● What is expected
Output the data below line for line, exactly, up to and including the line where "Minimize the Live" appears.

Stored items
/---
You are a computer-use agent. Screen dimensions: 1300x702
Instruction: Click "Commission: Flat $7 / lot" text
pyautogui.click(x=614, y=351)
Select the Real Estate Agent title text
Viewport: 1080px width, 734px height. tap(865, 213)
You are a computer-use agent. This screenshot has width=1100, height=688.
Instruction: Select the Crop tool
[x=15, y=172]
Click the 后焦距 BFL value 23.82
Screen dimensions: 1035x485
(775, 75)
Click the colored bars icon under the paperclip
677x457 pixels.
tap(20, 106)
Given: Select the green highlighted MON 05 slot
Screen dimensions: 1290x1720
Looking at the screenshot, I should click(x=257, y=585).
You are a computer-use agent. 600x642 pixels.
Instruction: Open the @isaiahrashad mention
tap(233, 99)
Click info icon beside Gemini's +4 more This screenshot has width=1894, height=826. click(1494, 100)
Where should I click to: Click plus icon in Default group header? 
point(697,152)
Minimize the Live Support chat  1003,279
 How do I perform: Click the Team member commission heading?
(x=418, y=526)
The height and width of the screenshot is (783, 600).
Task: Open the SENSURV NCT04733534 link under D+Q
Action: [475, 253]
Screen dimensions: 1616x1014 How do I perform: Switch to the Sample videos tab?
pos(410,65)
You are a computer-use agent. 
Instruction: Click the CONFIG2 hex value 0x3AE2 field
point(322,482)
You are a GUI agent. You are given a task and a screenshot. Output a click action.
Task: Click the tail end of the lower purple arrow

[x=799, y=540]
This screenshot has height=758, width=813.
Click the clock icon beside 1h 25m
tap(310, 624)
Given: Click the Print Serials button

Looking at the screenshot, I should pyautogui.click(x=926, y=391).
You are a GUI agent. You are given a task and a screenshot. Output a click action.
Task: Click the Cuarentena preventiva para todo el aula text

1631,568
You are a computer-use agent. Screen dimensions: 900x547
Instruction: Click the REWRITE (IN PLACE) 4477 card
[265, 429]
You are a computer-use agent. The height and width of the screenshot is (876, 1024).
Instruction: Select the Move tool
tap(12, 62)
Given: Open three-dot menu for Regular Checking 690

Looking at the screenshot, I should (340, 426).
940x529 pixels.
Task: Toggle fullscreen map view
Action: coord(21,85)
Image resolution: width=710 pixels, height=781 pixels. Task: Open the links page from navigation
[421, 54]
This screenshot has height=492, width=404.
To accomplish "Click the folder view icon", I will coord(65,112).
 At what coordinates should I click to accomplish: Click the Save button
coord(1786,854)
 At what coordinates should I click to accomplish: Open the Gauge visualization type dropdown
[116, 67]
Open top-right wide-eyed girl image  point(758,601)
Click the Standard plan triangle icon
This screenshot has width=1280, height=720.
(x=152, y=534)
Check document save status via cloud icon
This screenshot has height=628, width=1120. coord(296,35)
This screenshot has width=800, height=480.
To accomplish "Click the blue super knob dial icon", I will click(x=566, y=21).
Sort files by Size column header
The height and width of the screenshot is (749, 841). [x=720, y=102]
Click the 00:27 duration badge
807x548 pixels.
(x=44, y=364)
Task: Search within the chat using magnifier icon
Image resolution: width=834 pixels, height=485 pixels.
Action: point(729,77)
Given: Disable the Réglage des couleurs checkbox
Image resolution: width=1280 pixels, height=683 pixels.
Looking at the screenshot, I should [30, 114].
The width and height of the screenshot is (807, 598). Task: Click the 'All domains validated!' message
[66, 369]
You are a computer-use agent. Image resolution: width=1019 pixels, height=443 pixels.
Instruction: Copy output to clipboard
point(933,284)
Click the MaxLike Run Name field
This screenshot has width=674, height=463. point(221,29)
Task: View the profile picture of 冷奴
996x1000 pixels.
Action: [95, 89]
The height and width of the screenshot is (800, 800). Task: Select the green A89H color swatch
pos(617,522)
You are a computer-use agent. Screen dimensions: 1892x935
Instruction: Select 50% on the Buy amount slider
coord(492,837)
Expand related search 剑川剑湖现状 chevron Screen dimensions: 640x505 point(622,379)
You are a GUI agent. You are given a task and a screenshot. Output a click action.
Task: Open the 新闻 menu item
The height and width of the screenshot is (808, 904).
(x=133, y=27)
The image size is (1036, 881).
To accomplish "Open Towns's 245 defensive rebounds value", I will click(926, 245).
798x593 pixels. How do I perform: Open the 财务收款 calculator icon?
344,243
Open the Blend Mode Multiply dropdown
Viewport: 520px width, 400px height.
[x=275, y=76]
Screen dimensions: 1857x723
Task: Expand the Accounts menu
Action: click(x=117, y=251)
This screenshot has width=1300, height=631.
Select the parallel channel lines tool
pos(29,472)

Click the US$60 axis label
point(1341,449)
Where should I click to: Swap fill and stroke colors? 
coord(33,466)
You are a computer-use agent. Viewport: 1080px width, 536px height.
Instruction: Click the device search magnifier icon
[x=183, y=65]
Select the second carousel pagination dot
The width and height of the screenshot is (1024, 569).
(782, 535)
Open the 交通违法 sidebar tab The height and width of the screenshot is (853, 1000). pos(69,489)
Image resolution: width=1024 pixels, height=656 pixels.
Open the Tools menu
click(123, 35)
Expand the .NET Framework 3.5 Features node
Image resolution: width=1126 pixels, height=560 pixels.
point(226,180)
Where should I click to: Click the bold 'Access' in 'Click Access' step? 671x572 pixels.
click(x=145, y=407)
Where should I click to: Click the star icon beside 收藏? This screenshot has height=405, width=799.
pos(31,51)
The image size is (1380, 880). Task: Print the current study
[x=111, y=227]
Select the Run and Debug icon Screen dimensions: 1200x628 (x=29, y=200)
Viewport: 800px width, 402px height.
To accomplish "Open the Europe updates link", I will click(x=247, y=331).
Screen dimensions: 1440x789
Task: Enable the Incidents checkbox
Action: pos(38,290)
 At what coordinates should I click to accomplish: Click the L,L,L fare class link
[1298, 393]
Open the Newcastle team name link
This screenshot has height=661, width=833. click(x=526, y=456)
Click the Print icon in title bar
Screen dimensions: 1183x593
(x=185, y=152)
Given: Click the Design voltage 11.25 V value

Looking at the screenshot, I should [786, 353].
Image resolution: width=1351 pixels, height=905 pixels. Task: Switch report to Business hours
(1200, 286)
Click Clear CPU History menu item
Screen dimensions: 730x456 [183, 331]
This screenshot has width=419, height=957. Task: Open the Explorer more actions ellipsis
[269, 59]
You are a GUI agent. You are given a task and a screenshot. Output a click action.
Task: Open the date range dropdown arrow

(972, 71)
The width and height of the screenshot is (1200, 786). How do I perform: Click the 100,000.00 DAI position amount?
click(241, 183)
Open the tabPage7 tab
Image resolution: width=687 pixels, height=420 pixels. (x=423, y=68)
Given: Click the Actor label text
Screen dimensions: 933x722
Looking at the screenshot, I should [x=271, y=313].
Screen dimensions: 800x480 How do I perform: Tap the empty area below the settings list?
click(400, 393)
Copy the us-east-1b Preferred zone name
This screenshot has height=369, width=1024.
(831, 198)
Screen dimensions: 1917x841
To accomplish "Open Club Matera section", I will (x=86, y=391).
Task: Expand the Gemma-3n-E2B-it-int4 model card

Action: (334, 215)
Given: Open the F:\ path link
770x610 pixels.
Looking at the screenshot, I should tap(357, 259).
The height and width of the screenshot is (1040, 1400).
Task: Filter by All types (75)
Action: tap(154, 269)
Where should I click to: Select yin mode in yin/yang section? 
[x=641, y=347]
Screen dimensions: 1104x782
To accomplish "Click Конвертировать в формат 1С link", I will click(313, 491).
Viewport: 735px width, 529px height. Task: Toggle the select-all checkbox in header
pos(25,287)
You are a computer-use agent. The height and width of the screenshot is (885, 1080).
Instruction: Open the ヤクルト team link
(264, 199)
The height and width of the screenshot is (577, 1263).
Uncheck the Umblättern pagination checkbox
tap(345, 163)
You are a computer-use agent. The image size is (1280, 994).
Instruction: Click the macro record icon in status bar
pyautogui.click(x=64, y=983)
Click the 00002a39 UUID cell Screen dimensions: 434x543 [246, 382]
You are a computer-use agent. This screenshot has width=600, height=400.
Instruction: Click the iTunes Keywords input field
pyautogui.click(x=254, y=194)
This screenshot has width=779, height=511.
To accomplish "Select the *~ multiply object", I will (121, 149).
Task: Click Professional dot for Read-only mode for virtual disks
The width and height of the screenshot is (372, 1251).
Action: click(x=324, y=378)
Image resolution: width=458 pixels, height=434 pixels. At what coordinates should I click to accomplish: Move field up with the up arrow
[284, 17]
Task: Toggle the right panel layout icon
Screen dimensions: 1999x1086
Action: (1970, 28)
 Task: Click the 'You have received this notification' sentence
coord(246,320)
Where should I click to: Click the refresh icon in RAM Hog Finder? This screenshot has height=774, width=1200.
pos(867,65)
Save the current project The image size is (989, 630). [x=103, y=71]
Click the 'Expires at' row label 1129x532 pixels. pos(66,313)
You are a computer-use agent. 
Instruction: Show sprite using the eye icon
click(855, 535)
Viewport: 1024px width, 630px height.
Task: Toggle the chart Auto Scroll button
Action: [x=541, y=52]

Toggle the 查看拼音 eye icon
\---
● Written reply
You are a computer-use agent. Screen dimensions: 1300x702
Instruction: Click "Commission: Flat $7 / lot" text
pyautogui.click(x=614, y=351)
Select the Real Estate Agent title text
Viewport: 1080px width, 734px height. tap(865, 213)
You are a computer-use agent. This screenshot has width=1100, height=688.
Instruction: Select the Crop tool
[x=15, y=172]
Click the 后焦距 BFL value 23.82
Screen dimensions: 1035x485
(775, 75)
Click the colored bars icon under the paperclip
677x457 pixels.
tap(20, 106)
Given: Select the green highlighted MON 05 slot
Screen dimensions: 1290x1720
Looking at the screenshot, I should click(x=257, y=585).
You are a computer-use agent. 600x642 pixels.
Instruction: Open the @isaiahrashad mention
tap(233, 99)
Click info icon beside Gemini's +4 more This screenshot has width=1894, height=826. click(1494, 100)
Where should I click to: Click plus icon in Default group header? 
point(697,152)
Minimize the Live Support chat  1003,279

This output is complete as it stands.